Broadening the functionality of a J-protein/Hsp70 molecular chaperone system
Fig 8
Functionality of Ssa1 suppressor variants in cells lacking WT SSA genes.
(A) (left) Ten-fold serial dilutions of a ssa1-Δ ssa2-Δ ssa3-Δ ssa4-Δ (ssa1-4Δ) strains expressing the indicated SSA1 gene from a plasmid: WT; original suppressor isolate (ssa1SUP); deletion of codons for four C-terminal residues (ΔEEVD).
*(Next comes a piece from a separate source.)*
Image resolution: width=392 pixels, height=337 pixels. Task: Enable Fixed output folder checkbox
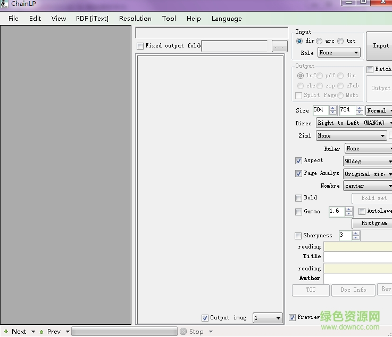click(x=140, y=46)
Plates were incubated at the indicated temperatures for 2 days. (right) Cell lysates were subjected to immunoblot analysis to compare Ssa1 levels using antibodies raised against Ssa1 or Tim44 (control). (B) ssa1-Δ ssa2-Δ ssa3-Δ ssa4-Δ strains harboring two plasmids, one with WT SSA1 and a URA3 marker and a second TRP1-marked plasmid with no insert (-) or the indicated SSA1 gene were plated on medium containing 5-FOA. Plates were incubated for 3 days at 30°C. (C) Ten-fold serial dilutions of a ydj1-Δ strains harboring a plasmid with no insert (-) or a YDJ1 gene (either WT or with G70S substitution) were plated and incubated at the indicated temperatures for 2 days. (D) Ten-fold serial dilutions of sis1-Δ cells expressing the Ssa1K446E from a plasmid, and having either WT or deletions of SSA1-4 (ssa1-4-Δ) on the chromosome. After plating, cells were incubated at the indicated temperatures for either 4 days (23°C) or 3 days (30, 34°C).